James Foley is a filmmaker who rarely ventures into the light. His films are almost exclusively dark, intense and occasionally harrowing, and swim amongst themes of corruption, betrayal, manipulation and sexual obsession. Though often boasting big time talent (Sean Penn, Al Pacino, Bruce Willis, Halle Berry and Mark Wahlberg are just a few of the names to litter his credits), Foley’s films have been largely and resolutely uncommercial affairs, eschewing conventional characters, happy endings and white picket fences in favour of the tougher stuff that life has to offer.

Born on December 28, 1953 in New York’s Brooklyn, Foley studied film at New York University and USC in Los Angeles. It was while in his final year at film school that Foley scored the break that would set him up for life. He was at a film school house party in the eighties, where all of the students were projecting their work on the house’s bare white walls, when Hal Ashby (the director of such seventies classics as The Last Detail, Shampoo, Coming Home and Harold And Maude) happened to drop by…allegedly in pursuit of a young woman at the party, according to Foley. “Just as he walked through the door, my film was showing on the wall,” Foley told Film Freak Central. “I’ll never know whether he was just being polite, but he told me that he liked it and that he was going to form a company to produce other people’s movies and asked me what I wanted to do. He said that I could write something and direct it.”

James Foley on set.

Foley started work on a script, but in the meantime, Ashby released two of his own disastrous failures (Second-Hand Hearts and Lookin’ To Get Out) through the company, which subsequently went broke. Foley, however, had received the revered director’s stamp of approval, and it was enough to kick-start his career. “Because Hal Ashby had hired me,” Foley explains, “I became viable in that weird calculus of Hollywood just because someone else who was respected thought that I was viable.”
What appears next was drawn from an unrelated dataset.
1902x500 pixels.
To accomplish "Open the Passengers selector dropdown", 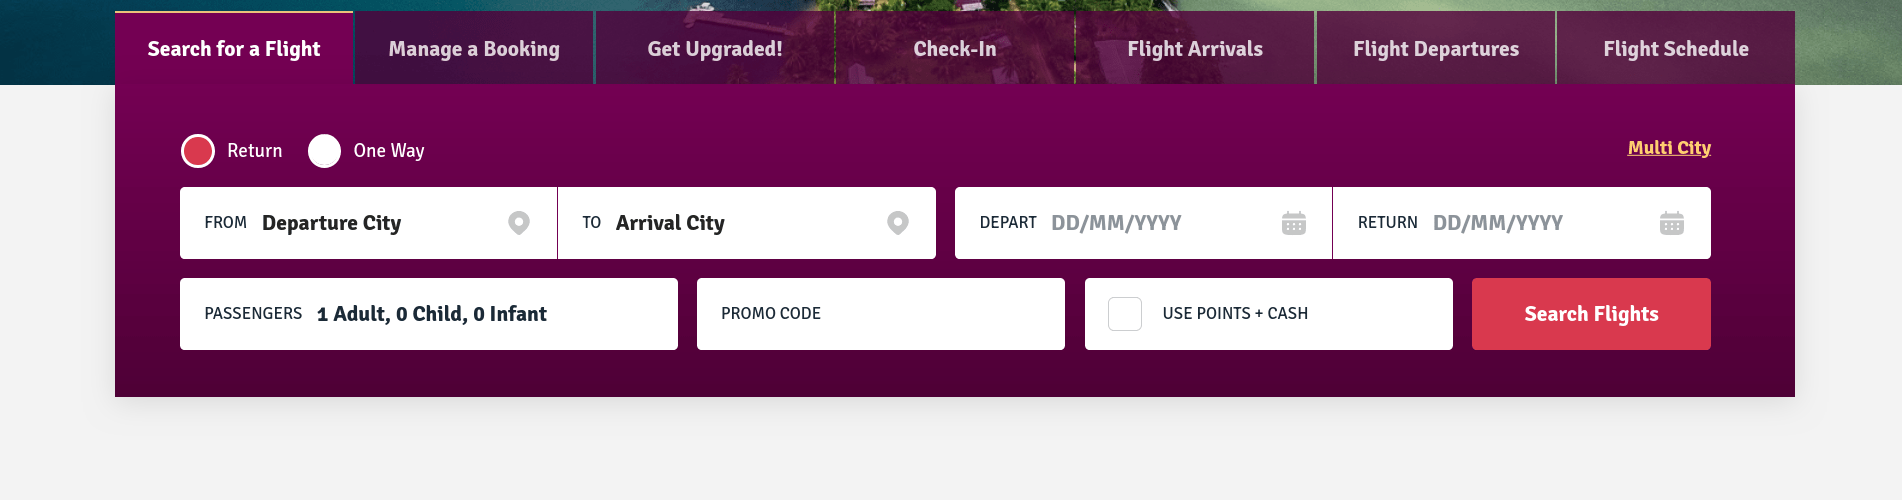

This viability got Foley his first directing gig on the low budget 1984 teen drama Reckless. Like a revamped fifties teen potboiler, this exercise in high style and eighties flair stars Aidan Quinn (in his debut performance) as a high school rebel who has a flammable affair with Darryl Hannah’s cheerleader. Though striking and beautifully made, the now completely forgotten film made only a minor impact on its release, but Foley’s next film would prove far more fruitful.
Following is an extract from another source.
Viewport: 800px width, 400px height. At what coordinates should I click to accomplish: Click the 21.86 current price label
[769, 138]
James Foley with Sean Penn and Mary Stuart Masterson on the set of At Close Range.

The grim 1986 thriller At Close Range still stands as one of the eighties’ darkest and most intense crime films. With a sparkling but nasty script from Nicholas Kazan to run off, Foley cranks up the tension in this bruising drama about a backwoods crime boss (Christopher Walken) and the dangerous thrall he holds over his impressionable son (Sean Penn). Directed with great noir-style flair by Foley, the film features superb performances from Walken and Penn, with whom Foley would form a tight bond.

That friendship led directly to Foley’s next film, the highly uncharacteristic and absolutely dreadful screwball comedy Who’s That Girl?, which starred Penn’s then-wife Madonna. “Friendships have their good side and their bad side,” Foley has said of the film and how he came to direct it. Who’s That Girl? was a bomb of mammoth proportions, and it pushed Foley to rethink his career. “It was a major life experience. That first failure is so shocking.”

Jason Patric and Rachel Ward in After Dark, My Sweet.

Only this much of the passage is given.